The concept of universal DT is perfectly fine if multiple consecutive hits can be guaranteed, which is the case in a traditional CRPG where no manual aiming is required

[...]

Then adjust the numbers until it's fair. There's nothing inherently wrong with the tradeoff of more hits with less damage per hit vs less hits with more damage per hit.

I dunno, I do think there's more than a few things wrong with a universal DT system like this.

Assuming it's well-balanced, then it becomes a boring non-decision as far as weapon choice goes. Use the high DPH weapons on hardened enemies, use the high DPS weapons on softer ones. Thrilling.

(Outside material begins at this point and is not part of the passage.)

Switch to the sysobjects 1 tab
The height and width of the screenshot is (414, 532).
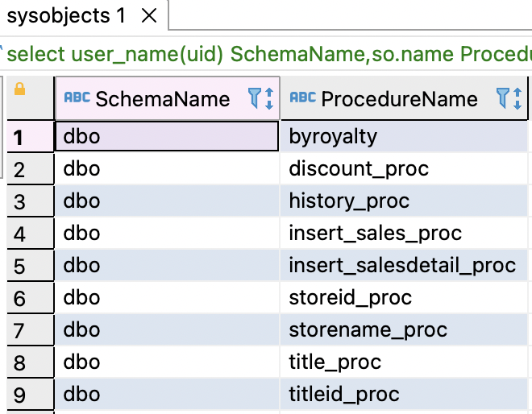66,15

And if it isn't well balanced, as in New Vegas, one type of weapons (high DPH) breeze through every encounter without much thought or micromanagement whereas the other struggles on one type of enemy while gaining little advantages against the other type versus what they lose in tactical capability. Basically it looks something like such:

High DPH Weaponry Outlook

Enemies without DT: Eliminated easily, but not necessarily as efficiently as high DPS weapons when using default ammo. But there is always a ton of, otherwise useless, JHP ammo...
Enemies with DT: 360 xXN0SC0P3Xx MLG headshots abound. But seriously, you kill them quite easily.

High DPS Weaponry Outlook

Enemies without DT: Killed marginally more quickly than DPH weapons. Woohoo!
Enemies with DT: Got armor piercing ammo or max charged cells? No? Well enjoy shooting at all of the hardened HP bloats for about a minute straight.

And the other issue with universal DT is that it sucks at dealing with gameworlds where varied weaponry exists. Why should a super mutant in Mad Max armor be as resilient against Pre-War laser weaponry as it is against small arms fire? You get strange inconsistencies like this with a universal DT system that isn't present in a multiple DT system a la Fallout 1.

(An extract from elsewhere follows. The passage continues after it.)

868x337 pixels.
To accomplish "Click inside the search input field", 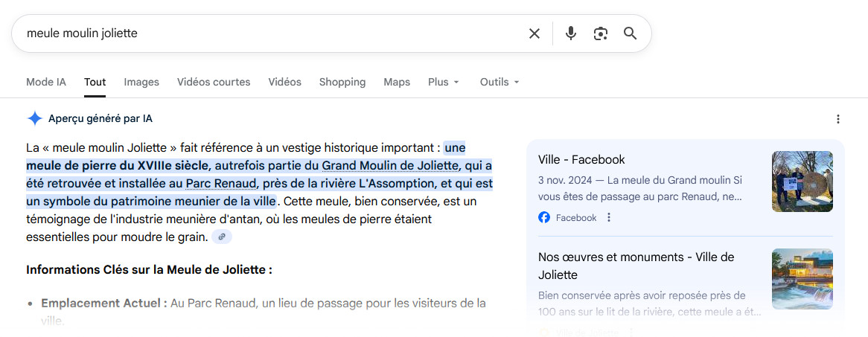I will (x=268, y=33).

Meh, no game designer would allow your character to walk around utterly invincible. That's dumb.

When you say it like that, yeah, it does sound dumb. But if the gameworld so dictates, then you should be able to become immune to certain types of attacks. Power Armored Kwanzanians were able to devastate Chinese tank & infantry divisions in the great war; you should be immune to raiders with nothing but pistols and sub-machine guns when you're suited up in some minty T-51b. And it's "balanced" in that there are going to be, or at least should be, enemies with access to similar technology that can combat your player.

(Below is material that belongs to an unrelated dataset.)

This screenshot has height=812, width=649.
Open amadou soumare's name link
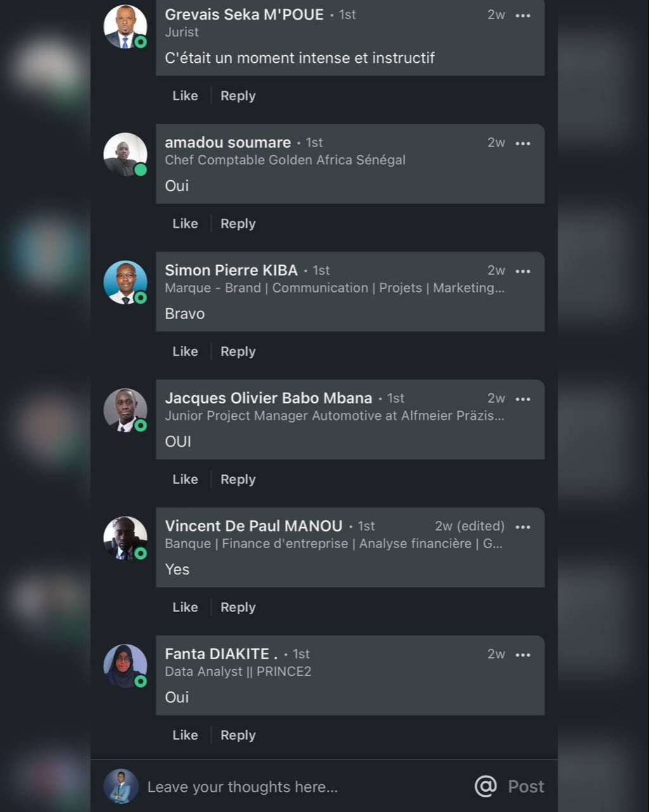pos(228,143)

There were a lot of relevant "use high DPS poor DPH weapons on me" enemies with no DT like cazadores and nightstalkers that meant you wanted to be able to cover multiple bases and no weapon was the clear cut best for all situations, at least to the point of sperg I took it.

Also using high DAM/low DPS weapons against cazadores (who never ever get DT) is foolish and inefficient and plenty of automatic weapons had armor piercing variants.

Like I said before, it's not about one weapon type being strictly better, just mostly better and a lot more user-friendly. Going the DPH route is basically cruise control. You don't need to every worry because your weapon will be adequate, at worst, for any situation. Sure, picking off cazadores might not be as efficient as machine-gunning them down, but it's nowhere near the brick wall that a DPS player encounters against the majority of the elites which happen to be hardened HP-sponges (Super Mutant Masters, Robots, Deathclaws, Radscorpions, Power-Armored foes, etc).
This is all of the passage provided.